- Task objective -
From the line containing "Click the reply-settings bubble icon" to the final line of the material below, copy each line exactly, including both endpoints, and leave out all other lines.
■ ■ ■ ■ ■
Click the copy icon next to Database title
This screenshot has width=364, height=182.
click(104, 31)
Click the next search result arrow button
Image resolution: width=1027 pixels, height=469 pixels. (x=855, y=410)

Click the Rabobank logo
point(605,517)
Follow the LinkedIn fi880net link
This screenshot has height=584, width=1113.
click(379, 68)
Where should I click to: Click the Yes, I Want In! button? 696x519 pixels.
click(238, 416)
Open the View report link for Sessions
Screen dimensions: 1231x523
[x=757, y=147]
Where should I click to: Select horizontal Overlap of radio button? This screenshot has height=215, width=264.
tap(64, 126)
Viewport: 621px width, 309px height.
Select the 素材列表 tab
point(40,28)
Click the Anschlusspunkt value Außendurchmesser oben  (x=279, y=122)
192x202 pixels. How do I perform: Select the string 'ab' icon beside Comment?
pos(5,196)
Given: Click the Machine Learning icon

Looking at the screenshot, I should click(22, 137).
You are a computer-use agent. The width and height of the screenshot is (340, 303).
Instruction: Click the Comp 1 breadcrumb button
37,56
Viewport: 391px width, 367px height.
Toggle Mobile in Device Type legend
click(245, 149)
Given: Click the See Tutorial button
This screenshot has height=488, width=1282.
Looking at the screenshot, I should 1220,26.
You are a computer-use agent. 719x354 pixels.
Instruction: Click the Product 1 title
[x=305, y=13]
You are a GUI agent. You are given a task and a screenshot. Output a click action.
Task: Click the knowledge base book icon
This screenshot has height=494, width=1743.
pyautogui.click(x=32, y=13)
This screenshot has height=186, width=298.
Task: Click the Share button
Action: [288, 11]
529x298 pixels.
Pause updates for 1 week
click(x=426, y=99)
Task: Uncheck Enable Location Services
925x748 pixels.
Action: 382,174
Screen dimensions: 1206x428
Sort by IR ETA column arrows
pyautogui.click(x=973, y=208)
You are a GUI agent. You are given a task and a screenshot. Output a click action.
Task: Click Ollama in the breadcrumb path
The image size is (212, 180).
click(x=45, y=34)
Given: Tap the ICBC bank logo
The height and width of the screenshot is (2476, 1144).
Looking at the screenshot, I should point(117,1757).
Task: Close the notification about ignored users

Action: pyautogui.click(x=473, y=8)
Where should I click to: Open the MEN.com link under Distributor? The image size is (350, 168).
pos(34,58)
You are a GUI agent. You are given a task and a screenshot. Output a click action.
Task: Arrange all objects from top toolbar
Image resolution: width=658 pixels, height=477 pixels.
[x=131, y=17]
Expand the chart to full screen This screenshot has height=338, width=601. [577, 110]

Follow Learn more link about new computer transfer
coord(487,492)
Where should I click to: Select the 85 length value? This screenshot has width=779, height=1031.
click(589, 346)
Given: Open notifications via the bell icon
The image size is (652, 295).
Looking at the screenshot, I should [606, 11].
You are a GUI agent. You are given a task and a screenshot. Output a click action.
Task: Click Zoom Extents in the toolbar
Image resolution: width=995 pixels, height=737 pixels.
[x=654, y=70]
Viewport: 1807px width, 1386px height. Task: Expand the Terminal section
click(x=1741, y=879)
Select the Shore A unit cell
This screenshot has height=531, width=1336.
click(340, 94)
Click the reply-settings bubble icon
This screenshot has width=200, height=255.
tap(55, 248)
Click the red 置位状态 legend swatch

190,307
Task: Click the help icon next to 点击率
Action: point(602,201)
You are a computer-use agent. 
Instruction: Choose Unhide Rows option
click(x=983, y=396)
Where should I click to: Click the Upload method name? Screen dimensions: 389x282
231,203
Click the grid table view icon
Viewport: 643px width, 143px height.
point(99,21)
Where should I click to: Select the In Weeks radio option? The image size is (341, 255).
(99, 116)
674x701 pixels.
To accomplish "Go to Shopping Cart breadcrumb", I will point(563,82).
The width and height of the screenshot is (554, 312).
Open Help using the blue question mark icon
■ ■ ■ ■ ■
- Written solution -
Click the reply-settings bubble icon
This screenshot has width=200, height=255.
tap(55, 248)
Click the red 置位状态 legend swatch

190,307
Task: Click the help icon next to 点击率
Action: point(602,201)
You are a computer-use agent. 
Instruction: Choose Unhide Rows option
click(x=983, y=396)
Where should I click to: Click the Upload method name? Screen dimensions: 389x282
231,203
Click the grid table view icon
Viewport: 643px width, 143px height.
point(99,21)
Where should I click to: Select the In Weeks radio option? The image size is (341, 255).
(99, 116)
674x701 pixels.
To accomplish "Go to Shopping Cart breadcrumb", I will point(563,82).
The width and height of the screenshot is (554, 312).
Open Help using the blue question mark icon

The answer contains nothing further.